Source document =

((

Saunders v. Committee, Virgin Islands Bar Ass'n
This text of 7 V.I. 132 (Saunders v. Committee, Virgin Islands Bar Ass'n) is published on Counsel Stack Legal Research, covering District Court, Virgin Islands primary law. Counsel Stack provides free access to over 12 million legal documents including statutes, case law, regulations, and constitutions.
Opinion
OPINION
This is a motion by Hobart Elwood Saunders denominated “Motion of Appeal of the denial to sit for, and be admitted to the Bar of St. Thomas, United States Virgin Islands.” The court, however, will treat it as a motion for reconsideration of its order dated April 22,1968, which denied petitioner’s application for admission to the Bar of the Virgin Islands of the United States on the ground that he did not graduate from an accredited law school approved by the American Bar Association as required by Tit. 5, App. V, V.I.C. Eule 56(B) (7).
Eule 56(B)(7) was enacted on January 11, 1962. More than a year later, on March 23, 1963, petitioner enrolled at [134]*134the LaSalle Extension University, a correspondence institution in Chicago, and commenced his studies in American Law and Procedure on May 23, 1963. Three years later, he was awarded an LL.B. Degree, Bachelor of Law, from LaSalle University.

))

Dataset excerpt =
((

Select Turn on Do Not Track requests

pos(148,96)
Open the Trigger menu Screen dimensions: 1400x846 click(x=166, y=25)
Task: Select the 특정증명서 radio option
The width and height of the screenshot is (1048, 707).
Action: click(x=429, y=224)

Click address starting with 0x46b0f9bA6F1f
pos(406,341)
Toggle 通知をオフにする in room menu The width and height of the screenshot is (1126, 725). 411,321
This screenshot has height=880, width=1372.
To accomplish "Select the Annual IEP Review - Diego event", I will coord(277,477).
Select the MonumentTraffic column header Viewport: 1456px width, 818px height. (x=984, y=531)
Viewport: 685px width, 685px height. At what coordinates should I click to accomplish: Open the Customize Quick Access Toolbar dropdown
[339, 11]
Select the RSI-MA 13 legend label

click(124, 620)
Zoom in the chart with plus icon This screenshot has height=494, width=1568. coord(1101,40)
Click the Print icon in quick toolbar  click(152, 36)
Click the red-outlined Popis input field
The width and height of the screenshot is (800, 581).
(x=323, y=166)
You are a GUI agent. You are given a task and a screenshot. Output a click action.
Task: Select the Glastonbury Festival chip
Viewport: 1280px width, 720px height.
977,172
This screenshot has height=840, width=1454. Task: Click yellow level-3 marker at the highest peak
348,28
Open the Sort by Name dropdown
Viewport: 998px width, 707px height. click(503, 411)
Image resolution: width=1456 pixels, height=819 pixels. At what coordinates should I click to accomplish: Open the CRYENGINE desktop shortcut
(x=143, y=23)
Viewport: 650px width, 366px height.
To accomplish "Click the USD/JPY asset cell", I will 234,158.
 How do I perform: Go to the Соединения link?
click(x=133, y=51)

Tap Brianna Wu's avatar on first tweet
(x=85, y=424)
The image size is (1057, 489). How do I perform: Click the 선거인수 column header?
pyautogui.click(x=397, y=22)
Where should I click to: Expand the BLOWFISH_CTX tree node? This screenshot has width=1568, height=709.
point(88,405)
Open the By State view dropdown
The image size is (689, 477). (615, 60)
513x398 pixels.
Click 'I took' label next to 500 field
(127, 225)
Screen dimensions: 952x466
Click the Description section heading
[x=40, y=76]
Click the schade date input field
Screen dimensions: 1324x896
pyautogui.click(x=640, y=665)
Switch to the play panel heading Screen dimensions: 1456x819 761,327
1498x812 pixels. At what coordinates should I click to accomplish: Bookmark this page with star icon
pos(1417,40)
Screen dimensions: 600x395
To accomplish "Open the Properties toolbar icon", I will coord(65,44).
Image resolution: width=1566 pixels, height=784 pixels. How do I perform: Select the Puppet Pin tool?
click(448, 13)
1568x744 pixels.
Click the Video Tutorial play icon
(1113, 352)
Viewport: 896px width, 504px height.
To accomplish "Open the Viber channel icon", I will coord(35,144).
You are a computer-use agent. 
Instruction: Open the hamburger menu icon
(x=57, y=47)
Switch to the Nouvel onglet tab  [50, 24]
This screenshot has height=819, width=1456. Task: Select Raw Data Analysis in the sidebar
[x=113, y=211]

))

Short exercise 1 = Reproduce the stretch of the Saunders opinion from "Eule 56(B)(7) was" through "from LaSalle University.", swapping "correspondence institution" for "distance-learning school".
Short exercise 2 = According to the Saunders opinion, on what date did the petitioner begin his studies in American Law and Procedure?

Written reply 1 =
Eule 56(B)(7) was enacted on January 11, 1962. More than a year later, on March 23, 1963, petitioner enrolled at [134]*134the LaSalle Extension University, a distance-learning school in Chicago, and commenced his studies in American Law and Procedure on May 23, 1963. Three years later, he was awarded an LL.B. Degree, Bachelor of Law, from LaSalle University.

Written reply 2 = May 23, 1963.